The central probe agency, in a statement issued late Wednesday night, said Jain has been arrested in an “ongoing PMLA investigation into his role in money laundering and international hawala transactions”. Hawala denotes to the illegal transfer of funds by skirting banking channels.

A maze of 554 shell or dubious firms, at least 940 suspect bank accounts and fund transfers of over Rs 1.07 lakh crore are under the scanner of the agency in this probe, touted to be one of the biggest hawala and trade-based money-laundering cases of the country. Under the ED’s probe scanner are some “big corporates and a large foreign exchange company”, official sources said.

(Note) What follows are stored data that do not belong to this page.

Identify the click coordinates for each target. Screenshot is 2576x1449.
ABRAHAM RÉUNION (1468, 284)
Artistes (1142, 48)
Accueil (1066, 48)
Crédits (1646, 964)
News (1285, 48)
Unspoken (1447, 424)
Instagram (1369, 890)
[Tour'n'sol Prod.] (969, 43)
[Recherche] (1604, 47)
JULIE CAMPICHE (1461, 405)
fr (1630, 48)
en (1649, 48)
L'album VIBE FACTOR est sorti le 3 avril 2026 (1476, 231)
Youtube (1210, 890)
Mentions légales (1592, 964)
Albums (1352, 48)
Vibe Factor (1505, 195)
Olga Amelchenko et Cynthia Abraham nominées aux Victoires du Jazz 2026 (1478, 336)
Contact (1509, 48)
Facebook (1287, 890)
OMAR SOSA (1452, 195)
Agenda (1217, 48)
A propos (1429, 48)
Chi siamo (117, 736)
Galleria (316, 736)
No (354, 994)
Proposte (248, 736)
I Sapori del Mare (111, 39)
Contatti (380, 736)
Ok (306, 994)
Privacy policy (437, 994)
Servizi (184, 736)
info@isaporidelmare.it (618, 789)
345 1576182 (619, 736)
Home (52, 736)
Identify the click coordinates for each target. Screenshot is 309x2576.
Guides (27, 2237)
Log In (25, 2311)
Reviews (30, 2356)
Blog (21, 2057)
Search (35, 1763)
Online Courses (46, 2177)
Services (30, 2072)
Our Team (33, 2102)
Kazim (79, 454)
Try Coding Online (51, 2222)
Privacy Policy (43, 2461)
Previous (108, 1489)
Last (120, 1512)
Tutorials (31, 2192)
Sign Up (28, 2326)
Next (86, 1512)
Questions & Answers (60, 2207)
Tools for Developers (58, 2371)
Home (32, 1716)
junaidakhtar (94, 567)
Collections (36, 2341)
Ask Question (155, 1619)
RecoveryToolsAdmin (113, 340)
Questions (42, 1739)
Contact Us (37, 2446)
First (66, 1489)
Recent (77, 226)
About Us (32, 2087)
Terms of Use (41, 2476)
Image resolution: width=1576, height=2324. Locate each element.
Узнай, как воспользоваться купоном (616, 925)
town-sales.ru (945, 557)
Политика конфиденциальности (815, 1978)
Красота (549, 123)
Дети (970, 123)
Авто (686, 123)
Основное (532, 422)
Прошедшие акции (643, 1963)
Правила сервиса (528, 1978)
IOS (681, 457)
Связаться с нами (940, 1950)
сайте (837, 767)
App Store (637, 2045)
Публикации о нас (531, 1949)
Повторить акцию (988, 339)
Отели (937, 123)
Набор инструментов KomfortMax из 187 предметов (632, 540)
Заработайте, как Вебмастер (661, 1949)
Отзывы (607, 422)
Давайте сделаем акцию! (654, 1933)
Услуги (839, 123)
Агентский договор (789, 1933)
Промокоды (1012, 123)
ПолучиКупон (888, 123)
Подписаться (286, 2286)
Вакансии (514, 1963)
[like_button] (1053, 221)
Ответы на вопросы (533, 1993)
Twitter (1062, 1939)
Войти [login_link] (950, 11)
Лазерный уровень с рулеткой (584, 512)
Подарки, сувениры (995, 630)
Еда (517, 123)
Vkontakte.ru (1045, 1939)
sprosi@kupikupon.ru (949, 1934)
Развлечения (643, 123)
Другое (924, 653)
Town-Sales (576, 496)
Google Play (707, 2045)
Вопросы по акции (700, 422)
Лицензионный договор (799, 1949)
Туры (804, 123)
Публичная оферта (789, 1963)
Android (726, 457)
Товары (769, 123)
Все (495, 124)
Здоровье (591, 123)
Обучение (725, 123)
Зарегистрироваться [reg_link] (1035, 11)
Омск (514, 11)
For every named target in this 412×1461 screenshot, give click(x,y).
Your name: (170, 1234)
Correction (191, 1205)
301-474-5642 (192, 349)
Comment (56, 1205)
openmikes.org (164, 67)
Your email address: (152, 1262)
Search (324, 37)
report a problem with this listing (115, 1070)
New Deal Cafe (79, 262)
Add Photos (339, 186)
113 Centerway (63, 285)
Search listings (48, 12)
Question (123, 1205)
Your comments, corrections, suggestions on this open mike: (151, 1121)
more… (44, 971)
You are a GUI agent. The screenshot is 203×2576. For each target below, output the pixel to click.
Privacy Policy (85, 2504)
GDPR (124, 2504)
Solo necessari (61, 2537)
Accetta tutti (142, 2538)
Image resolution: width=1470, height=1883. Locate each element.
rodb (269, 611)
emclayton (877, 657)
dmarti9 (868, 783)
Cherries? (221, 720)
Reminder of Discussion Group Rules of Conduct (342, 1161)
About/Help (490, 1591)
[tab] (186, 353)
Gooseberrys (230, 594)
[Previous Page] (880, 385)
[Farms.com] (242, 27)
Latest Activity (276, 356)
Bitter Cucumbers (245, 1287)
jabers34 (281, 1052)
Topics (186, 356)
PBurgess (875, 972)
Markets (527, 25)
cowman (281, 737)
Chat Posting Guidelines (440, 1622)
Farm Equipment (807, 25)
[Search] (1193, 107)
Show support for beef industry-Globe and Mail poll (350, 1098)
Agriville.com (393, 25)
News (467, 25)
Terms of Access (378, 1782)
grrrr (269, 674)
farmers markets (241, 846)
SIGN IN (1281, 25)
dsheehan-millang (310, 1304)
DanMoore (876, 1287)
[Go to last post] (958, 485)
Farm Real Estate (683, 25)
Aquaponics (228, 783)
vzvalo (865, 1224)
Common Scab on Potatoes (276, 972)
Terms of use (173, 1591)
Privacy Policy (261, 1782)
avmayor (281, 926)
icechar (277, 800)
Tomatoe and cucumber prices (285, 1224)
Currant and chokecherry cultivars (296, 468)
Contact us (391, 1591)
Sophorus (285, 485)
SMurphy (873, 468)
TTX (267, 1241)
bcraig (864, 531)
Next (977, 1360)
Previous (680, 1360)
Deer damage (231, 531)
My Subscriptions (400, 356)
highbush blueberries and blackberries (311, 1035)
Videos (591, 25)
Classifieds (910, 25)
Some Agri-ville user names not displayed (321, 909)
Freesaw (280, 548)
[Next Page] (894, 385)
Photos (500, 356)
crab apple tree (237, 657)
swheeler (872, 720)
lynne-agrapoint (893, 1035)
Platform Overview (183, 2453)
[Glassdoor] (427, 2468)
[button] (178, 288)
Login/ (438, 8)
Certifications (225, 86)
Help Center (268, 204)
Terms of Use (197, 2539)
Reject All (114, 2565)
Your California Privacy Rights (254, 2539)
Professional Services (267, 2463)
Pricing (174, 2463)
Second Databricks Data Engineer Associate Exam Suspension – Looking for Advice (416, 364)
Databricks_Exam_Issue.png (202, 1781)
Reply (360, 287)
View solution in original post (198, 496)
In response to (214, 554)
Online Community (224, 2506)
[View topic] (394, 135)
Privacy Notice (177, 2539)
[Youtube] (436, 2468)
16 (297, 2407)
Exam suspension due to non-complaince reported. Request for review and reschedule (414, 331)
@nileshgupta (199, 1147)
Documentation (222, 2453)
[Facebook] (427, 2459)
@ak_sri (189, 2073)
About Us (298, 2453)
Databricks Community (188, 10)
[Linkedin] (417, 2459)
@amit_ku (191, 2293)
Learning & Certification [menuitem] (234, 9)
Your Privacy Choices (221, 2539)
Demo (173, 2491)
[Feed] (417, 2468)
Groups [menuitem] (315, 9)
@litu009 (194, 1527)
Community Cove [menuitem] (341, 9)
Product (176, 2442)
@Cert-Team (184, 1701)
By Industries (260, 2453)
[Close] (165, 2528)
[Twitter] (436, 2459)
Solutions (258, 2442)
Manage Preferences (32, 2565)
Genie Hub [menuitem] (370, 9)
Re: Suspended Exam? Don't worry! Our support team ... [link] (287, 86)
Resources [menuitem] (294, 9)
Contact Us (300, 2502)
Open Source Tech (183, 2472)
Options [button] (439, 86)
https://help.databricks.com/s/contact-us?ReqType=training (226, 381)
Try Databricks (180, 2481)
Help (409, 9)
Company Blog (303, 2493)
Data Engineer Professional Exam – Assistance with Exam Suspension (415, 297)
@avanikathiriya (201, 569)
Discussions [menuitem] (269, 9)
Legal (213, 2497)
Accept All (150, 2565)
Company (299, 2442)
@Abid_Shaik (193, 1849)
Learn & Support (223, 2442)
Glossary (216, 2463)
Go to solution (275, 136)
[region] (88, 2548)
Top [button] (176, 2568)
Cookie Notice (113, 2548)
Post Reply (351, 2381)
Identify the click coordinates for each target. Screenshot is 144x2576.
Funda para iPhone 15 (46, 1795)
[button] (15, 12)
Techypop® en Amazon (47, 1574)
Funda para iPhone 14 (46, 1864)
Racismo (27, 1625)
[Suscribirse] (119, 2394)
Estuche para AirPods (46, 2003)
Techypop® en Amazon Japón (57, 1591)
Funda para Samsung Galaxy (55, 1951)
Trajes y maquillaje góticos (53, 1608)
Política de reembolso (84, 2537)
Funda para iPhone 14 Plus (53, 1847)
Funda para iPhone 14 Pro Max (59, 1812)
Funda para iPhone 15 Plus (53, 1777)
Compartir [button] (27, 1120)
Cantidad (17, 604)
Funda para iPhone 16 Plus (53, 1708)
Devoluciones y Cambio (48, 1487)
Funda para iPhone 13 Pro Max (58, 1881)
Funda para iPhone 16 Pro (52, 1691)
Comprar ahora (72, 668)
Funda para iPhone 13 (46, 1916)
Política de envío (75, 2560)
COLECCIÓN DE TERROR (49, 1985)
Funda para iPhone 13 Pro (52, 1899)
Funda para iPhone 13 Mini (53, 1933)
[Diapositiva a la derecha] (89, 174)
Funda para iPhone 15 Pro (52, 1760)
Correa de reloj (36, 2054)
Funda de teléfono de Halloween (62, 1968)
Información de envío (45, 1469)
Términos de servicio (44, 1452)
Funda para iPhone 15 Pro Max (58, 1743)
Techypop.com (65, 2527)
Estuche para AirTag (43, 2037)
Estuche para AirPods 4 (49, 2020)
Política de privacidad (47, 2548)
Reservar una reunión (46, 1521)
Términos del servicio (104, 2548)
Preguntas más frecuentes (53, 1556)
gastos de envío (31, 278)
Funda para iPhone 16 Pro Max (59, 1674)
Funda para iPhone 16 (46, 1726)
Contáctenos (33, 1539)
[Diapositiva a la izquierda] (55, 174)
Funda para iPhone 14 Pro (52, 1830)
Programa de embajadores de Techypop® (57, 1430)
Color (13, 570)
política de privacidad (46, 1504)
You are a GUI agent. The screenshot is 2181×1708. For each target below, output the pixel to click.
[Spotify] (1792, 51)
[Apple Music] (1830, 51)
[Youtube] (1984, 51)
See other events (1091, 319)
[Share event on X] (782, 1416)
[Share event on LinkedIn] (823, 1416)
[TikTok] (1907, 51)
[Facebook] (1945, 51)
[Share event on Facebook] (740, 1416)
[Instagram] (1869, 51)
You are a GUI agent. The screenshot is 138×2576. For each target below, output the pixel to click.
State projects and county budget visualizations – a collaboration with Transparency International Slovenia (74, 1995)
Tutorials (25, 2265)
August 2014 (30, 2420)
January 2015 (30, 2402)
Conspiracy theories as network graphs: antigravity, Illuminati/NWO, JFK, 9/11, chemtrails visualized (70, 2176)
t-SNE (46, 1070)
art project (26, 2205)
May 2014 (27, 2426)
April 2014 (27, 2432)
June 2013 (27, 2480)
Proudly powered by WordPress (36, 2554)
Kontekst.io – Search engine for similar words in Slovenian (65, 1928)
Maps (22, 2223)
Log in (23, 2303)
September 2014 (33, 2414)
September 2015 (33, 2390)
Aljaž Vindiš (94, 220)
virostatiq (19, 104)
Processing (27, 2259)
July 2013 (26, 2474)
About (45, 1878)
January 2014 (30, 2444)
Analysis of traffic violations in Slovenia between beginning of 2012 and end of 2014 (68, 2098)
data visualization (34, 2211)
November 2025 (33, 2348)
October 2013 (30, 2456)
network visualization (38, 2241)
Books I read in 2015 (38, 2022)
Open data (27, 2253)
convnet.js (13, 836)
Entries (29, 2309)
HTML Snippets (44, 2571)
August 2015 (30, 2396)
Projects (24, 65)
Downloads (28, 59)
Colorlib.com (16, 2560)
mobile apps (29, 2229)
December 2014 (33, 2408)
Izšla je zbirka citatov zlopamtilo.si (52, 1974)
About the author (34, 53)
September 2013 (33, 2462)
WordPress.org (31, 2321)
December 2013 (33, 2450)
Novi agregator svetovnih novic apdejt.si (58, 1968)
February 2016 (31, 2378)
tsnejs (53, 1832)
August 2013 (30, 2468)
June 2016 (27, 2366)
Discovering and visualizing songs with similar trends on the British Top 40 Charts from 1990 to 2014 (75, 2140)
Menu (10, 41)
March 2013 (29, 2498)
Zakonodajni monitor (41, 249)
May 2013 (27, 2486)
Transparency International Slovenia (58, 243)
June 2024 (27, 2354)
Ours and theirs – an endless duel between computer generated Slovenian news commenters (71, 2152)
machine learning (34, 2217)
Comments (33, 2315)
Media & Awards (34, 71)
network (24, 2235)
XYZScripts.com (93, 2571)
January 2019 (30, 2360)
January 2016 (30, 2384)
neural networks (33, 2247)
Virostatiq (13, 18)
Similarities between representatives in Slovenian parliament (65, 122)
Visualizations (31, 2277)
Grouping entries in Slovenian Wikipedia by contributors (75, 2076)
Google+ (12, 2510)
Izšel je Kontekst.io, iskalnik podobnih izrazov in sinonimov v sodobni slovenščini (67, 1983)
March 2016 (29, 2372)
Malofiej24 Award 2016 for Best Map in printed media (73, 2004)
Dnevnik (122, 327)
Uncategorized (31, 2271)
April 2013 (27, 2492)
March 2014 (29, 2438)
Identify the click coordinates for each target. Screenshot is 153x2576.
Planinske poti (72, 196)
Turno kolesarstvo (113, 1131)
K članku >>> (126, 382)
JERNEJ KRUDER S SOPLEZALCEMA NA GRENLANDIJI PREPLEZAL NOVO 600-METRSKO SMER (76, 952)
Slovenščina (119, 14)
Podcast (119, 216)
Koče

The ED said, “Jain with his accomplices hatched a criminal conspiracy to forge and fabricate documents in order to cause loss to the government exchequer by indulging in illegal foreign exchange transactions.” “Documents like identity proof, birth and education certificates, voter IDs, PAN cards and signatures were forged and fabricated to incorporate entities, operate bank accounts, facilitate bogus, over-invoiced, under-invoiced import and export transactions and rotation of funds through a web of shell companies to cause undue benefit to the parties involved and loss to the government exchequer,” it said. Jain, the statement added, also “facilitated parking of funds abroad by Indian nationals through his international hawala transaction structure created in India and in various other jurisdictions”.

The agency is probing Jain and his associates as part of two money laundering cases that are based on a Delhi Police economic offences wing (EOW) FIR of 2018 and a criminal complaint of the Narcotics Control Bureau (NCB), 2009. Jain has been arrested by the ED in 2009 in the PMLA case emerging from the NCB case in December, 2009.

The latest arrest of the Delhi-based businessman is in connection with the police EOW FIR filed on charges of cheating, forgery and criminal conspiracy that was registered on the basis of a complaint sent by the ED to it. After the PMLA case was booked on the basis of EOW FIR, the ED had searched Jain and his associates’ premises in Rohini and Vikaspuri areas of the national capital and seized “14 digital keys for operating foreign bank accounts” which were used to perform telegraphic transfers, documents related to operalisation of alleged shell firms, pen drives, hard drives among others, officials said.

The agency, as per officials, is probing as many as 337 foreign bank accounts in countries like Dubai, Hong Kong and Singapore. It was found, the ED officials said, that cash taken in India was “sent to the foreign bank accounts through fictitious tours and travel firms and telegraphic transfers were done subsequently to foreign beneficiaries.” The agency, sources said, has identified about 970 beneficiaries to whom about Rs 18,680 crore alleged dubious funds have been transferred till now.

“It has been revealed that Jain has done hawala operation of about Rs 11,800 crore in 114 foreign bank accounts” “Also, 450 shell companies have been used to rotate funds to the tune of about Rs 96,000 crore for providing accommodation (hawala) entries of estimated Rs 18,680 crore to more than 970 beneficiaries,” the ED said in the statement. Jain has been under the scanner of probe agencies for long and in 2016, the ED had slapped a Rs 1,200-crore notice on him for alleged contravention of the forex law.

According to the agencies, Jain has allegedly laundered and routed hawala funds, allegedly financed contraband networks in the past and this was the reason he was also arrested by the NCB earlier. The serious organised crime agency (SOCA) of the UK also gave a report on Jain and his associates’ alleged money laundering activities to India in 2009 when he was based in Dubai.

Dubai Police had also arrested him with nine others in February, 2007 on charges of similar crimes and he later got bail. Agency officials said Jain fled from Dubai in 2009 and he had two Interpol-issued global arrest warrants against him at that time.